Shot in El Paso, Tx with a Canon 40D and 100mm macro lens, 1/320 shutter, f 8, ISO 400 hand held. Was taking pictures of an orange jumping spider and noticed a bunch of bees and wasps all over the mint plant at my parents house 4th of July week and snapped a few of this guy, this one is the best of the bunch. Only Adjusted the image for exposure and noise reduction. I retain all rights to the image as the original photographer. If including it in the contest in any way grants usage rights, please contact me so that I can work it out and still retain the ownership of the image. I have no problem with sharing but I know that some sites (such as Facebook) have a habit of coopting license and rights on photos. Thanks!
-Rob Winter

Shooting Challenge: Bugs Gallery (Part 2)S


Shot using an Olympus Stylus 1030SW point-and-shoot set to Super Macro. Iso, Exposure, White Balance all set to Auto.

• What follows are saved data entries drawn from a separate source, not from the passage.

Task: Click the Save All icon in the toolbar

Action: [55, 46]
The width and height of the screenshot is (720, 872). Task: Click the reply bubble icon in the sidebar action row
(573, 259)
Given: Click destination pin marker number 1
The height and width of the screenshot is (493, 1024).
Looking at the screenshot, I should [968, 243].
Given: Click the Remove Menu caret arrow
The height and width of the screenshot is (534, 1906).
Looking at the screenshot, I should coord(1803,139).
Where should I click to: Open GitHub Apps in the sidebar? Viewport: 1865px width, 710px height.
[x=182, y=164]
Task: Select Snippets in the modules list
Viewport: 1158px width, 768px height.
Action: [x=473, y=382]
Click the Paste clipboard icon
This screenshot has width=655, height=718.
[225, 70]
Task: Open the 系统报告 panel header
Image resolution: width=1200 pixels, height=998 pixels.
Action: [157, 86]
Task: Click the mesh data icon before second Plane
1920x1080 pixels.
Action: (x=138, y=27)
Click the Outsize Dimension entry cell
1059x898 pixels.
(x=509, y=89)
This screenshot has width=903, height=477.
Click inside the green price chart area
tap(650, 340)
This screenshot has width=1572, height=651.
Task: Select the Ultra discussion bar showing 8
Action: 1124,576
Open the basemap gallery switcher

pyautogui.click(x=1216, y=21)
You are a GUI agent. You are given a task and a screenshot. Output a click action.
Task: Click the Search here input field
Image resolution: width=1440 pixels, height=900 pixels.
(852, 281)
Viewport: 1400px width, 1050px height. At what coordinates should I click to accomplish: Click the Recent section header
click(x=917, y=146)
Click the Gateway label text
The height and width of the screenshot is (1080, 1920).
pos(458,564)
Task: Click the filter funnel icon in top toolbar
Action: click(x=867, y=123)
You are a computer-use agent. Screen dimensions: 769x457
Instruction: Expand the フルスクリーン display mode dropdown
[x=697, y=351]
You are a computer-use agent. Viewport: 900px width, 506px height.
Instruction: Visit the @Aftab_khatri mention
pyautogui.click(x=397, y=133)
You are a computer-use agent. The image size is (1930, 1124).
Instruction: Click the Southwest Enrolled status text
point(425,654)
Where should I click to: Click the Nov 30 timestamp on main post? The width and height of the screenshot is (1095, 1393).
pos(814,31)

Spotted this Dragonfly* sitting down on a fallen log while on a hike (See: CLIMB) in the mountains near Roslyn, Washington. I took shots as I moved in closer and closer trying not to spook it...turned out it was dead (I hope that still counts). Needless to say I took the opportunity to take a few close ups, but the sun was already going down so the lighting's admittedly pretty poor. All the same, Enjoy.